You don’t see in Mary the teaching of The New Eve, the Virgin Mother prophesied in the Old Testament
The embodiment of all the qualities prefigured in the heroines of the Old Testament
The people of Israel, the Daughter of Zion
The Ark of the Covenant: the parallels are too numerous to be ignored
The Church
The exalted Mother of Jesus
The Mother of all the Faithful
Spouse, Mother and Daughter
Even respected Protestants theologian’s like John de Satge can even see Mary all through scripture as integral with it. Why can’t you?
In his Down to Earth: The New Protestant Vision of the Virgin Mary, the Protestant theologian John de Satge highlights Mary’s position with respect to the Old and the New Testaments: “She is the climax of the Old Testament people, the one to whom the cloud of witnesses from the ancient era look as their crowning glory, for it was through her response to grace that their Vindicator came to stand upon the earth. In the order of redemption she is the first fruits of her Son’s saving work, the one among her Son’s people who has gone all the way. And in the order of her Son’s people, she is the mother.”

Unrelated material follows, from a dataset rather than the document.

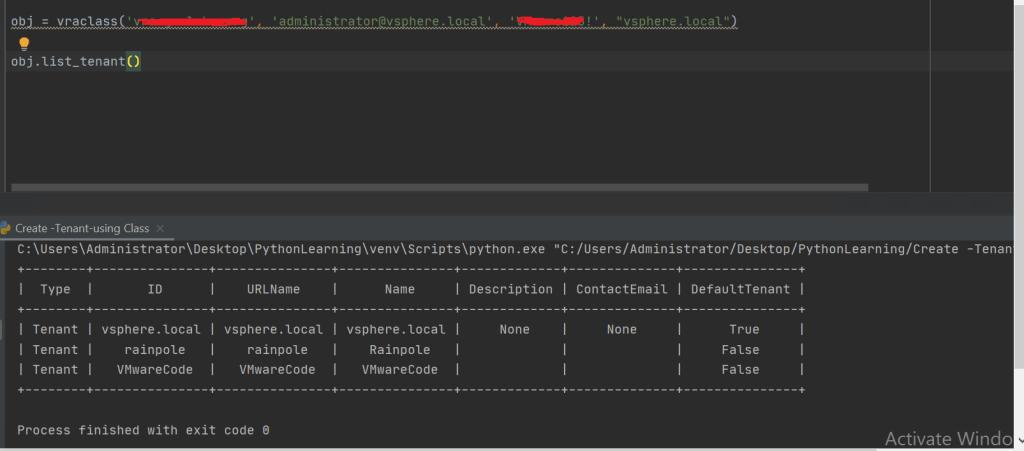The image size is (1024, 451).
Task: Click the 'Process finished with exit code 0' line
Action: pos(143,430)
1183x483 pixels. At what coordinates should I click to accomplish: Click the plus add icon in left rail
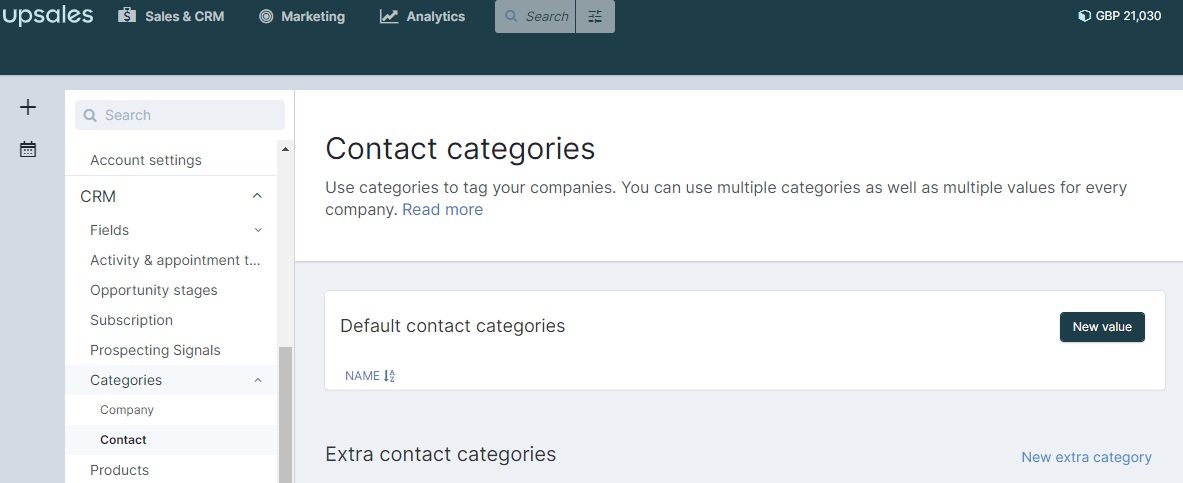pos(28,108)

You don’t see the many examples of the prefiguring of Mary in the Old Testament and think the disciples would not have seen these qualities in Mary and come to realize what her special role was?
Rachael
Jacob is entranced by Rachel’s beauty. Rachel is the mother of Joseph who was sold for 20 pieces of silver. Joseph comes to power in Egypt and is the savior of his family.
Mary
Mary has “found favor with God”. Her Son Jesus is sold for thirty pieces of silver. By His death He becomes the savior of the human race.
Miriam
Miriam the sister of Moses, the liberator of the People of God, and the sister of Aaron, the first priest of the Old Covenant.

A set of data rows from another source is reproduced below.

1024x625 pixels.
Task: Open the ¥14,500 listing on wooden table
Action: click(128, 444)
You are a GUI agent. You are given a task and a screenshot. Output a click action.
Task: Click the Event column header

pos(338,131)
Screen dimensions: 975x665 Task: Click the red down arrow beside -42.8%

Miriam is present with Moses and Aaron at the “Tent of Meeting” in which the Lord descended and spoke to them.
Mary
Just as Miriam was associated with the lawgiver of the People of God, Mary is associated with the Supreme Lawgiver Who Moses prefigured. Similarly Mary is associated with the High Priest of the New Covenant who again is prefigured by Aaron.
etc. etc.
Perhaps you should do a little homework and get rid of the foggy lens of fundamentalism and see things more holistically. Don’t you think its high time to ween yourself off the kiddie pablum you learned in Bible School as a boy and start getting into some real substance?